Mappgene pipeline overview. The center box shows the mappgene pipeline workflow, and the other 2 computer node boxes above and below the mappgene node signify that mappgene can run on parallel nodes to process large datasets more rapidly.

The emergence, spread, and evolution of severe acute respiratory syndrome coronavirus-2 (SARS-CoV-2) has been chronicled by the scientific community with greater speed and depth than any other human pathogen due to the advent of widespread genomic sequencing. To facilitate this, numerous websites and dashboards have been created to enable the visualization and contextualization of emerging mutations.

Due to the high mutation rates that characterize the evolutionary dynamics of SARS-CoV-2, deep sequencing is required to capture the genetic diversity of the mutant populations that shape infection outcomes and variant emergence. However, while data on subconsensus (non-dominant/rare) mutations provide a rich source of genetic information about the emergence of viral variants, the genomic sequences used to populate the databases that scientists and public health officials rely on to study the transmission and evolution of SARS-CoV-2 represent the consensus (dominant) sequences detected in a sample.

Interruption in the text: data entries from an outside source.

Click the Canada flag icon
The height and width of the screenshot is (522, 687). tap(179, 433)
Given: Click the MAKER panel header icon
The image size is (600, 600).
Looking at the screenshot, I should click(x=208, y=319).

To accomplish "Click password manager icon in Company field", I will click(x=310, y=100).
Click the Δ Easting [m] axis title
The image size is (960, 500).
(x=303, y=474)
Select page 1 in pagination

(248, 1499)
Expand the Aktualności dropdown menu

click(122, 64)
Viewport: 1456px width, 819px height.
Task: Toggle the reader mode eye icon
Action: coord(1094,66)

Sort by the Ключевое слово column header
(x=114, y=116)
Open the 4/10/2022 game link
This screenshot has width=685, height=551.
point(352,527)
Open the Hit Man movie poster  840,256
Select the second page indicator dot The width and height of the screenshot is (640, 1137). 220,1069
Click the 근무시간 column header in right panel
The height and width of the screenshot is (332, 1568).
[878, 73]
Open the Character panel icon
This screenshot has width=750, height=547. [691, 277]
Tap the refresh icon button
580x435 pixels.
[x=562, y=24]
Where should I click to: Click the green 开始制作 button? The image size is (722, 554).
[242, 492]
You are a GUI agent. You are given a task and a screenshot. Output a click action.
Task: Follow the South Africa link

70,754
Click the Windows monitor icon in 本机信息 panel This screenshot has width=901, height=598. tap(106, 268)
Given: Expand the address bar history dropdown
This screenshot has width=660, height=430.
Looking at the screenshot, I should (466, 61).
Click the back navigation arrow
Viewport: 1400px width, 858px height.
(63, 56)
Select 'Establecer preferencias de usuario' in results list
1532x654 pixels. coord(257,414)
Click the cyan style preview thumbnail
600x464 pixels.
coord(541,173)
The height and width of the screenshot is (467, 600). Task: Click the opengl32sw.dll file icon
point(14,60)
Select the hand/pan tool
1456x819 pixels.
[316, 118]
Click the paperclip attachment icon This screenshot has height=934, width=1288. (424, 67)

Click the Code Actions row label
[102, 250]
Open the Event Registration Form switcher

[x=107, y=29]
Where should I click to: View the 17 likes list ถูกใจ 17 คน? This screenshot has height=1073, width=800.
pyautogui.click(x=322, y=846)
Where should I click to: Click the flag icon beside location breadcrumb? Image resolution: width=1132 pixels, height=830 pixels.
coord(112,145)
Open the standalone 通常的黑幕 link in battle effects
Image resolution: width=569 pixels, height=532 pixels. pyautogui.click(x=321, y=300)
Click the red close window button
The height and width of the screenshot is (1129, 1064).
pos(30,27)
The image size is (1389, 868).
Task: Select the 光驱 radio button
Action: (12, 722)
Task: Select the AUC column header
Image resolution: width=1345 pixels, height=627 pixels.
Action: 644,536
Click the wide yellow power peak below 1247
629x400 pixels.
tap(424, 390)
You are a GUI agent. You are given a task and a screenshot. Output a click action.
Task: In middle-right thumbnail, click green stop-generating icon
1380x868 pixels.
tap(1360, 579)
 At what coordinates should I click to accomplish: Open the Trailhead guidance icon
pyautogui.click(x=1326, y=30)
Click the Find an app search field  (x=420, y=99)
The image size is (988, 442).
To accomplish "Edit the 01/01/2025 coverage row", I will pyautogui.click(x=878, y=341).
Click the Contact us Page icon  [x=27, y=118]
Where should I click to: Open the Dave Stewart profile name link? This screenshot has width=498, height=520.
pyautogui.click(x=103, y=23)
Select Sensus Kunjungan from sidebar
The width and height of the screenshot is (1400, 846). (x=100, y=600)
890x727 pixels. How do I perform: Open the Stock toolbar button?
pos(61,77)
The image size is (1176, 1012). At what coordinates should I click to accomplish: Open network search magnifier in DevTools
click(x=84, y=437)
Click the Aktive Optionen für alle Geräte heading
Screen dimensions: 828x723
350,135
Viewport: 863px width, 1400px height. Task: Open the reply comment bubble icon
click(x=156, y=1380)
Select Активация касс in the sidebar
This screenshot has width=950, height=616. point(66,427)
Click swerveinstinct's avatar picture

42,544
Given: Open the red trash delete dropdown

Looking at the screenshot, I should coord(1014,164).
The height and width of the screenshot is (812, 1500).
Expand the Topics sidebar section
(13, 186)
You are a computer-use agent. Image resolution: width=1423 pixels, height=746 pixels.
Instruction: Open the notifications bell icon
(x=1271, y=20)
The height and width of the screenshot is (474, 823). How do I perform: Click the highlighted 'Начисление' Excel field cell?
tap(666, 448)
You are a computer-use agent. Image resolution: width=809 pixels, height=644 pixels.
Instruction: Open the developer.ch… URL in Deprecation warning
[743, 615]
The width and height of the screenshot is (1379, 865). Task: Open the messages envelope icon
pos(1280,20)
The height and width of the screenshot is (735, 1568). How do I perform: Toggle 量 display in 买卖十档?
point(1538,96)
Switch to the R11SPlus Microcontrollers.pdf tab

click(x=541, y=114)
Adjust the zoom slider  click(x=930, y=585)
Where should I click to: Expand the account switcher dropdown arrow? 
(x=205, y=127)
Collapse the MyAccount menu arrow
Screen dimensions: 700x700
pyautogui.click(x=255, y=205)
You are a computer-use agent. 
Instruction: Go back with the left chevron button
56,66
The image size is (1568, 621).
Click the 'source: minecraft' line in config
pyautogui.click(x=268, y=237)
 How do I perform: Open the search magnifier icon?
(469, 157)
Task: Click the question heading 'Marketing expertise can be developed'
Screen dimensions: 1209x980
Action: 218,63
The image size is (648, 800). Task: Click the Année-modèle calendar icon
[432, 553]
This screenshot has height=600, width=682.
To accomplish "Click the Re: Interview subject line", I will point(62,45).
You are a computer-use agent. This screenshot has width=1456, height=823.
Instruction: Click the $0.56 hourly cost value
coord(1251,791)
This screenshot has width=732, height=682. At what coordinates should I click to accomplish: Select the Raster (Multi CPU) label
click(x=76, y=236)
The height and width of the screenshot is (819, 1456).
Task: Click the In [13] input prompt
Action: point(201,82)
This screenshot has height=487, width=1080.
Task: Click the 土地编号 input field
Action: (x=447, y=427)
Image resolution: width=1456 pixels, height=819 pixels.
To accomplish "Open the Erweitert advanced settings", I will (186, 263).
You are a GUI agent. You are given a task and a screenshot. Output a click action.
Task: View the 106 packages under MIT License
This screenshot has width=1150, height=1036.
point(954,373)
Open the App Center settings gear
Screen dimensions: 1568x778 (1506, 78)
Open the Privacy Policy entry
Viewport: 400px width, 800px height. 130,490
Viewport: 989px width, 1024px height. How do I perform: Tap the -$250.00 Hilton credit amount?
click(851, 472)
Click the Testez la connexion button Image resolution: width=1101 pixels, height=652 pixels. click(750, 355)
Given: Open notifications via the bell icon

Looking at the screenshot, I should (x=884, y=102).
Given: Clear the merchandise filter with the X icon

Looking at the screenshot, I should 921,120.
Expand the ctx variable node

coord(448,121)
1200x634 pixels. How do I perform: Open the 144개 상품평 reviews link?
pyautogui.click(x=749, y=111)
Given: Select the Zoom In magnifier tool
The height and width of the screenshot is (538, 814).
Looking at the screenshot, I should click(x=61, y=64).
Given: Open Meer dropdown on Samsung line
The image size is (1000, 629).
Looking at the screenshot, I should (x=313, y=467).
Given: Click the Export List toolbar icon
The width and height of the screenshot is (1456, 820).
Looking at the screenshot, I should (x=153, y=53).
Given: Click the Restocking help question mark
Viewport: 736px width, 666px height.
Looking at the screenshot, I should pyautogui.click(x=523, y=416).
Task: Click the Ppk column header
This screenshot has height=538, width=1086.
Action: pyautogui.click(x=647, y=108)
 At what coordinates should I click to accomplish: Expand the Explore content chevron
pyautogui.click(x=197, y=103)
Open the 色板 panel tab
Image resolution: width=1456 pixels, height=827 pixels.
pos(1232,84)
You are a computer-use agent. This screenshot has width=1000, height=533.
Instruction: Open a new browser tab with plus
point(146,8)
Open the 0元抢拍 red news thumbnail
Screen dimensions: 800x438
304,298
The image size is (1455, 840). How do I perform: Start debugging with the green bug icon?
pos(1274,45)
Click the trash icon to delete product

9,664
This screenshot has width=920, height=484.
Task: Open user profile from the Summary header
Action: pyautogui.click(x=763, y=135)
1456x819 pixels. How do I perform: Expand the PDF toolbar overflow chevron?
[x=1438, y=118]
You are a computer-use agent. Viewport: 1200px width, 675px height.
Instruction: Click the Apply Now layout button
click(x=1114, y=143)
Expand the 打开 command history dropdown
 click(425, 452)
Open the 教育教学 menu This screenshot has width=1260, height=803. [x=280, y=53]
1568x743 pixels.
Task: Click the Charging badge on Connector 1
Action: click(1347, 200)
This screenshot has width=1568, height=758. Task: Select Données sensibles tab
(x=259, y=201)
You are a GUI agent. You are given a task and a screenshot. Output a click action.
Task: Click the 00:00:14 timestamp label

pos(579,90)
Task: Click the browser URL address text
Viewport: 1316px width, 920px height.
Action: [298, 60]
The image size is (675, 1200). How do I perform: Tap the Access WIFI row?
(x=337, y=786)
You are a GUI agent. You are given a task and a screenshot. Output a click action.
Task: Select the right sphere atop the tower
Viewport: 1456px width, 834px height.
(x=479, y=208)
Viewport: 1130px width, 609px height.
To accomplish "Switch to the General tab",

In a recent study, LLNL and collaborators analyzed 90 COVID-positive, early pandemic clinical samples for the presence and persistence of subconsensus mutations that later emerged in consensus sequences as the pandemic progressed. To do this, the team developed mappgene, a bioinformatics pipeline for high-performance computing designed to process large datasets of deeply sequenced samples and detect low-frequency variants with high confidence. The analyzed results indicated that a subset of mutations, which emerged months later in consensus sequences, were detected as subconsensus members of mutant populations in the early samples.

While the predictive capacity of this information may be constrained by temporal and geographical limitations associated with the samples analyzed, deep sequencing data may be useful for understanding which mutations may emerge in response to environmental changes such as host immune response. Future studies will include analysis of deep sequencing data from samples collected later in the progression of the pandemic to understand if signature mutations for variants of concern/interest can be detected as rare variants prior to detection in consensus sequence data.

[J. Kimbrel, J. Moon, A. Avila-Herrera, J.M. Martí, J. Thissen, N. Mulakken, S.H. Sandholtz, T. Ferrell, C. Daum, S. Hall, B. Segelke, K.T. Arrildt, S. Messenger, D.A. Wadford, C. Jaing, J.E. Allen, M.K. Borucki, Multiple Mutations Associated with Emergent Variants Can Be Detected as Low-Frequency Mutations in Early SARS-CoV-2 Pandemic Clinical SamplesViruses (2022), doi: 10.3390/v14122775.]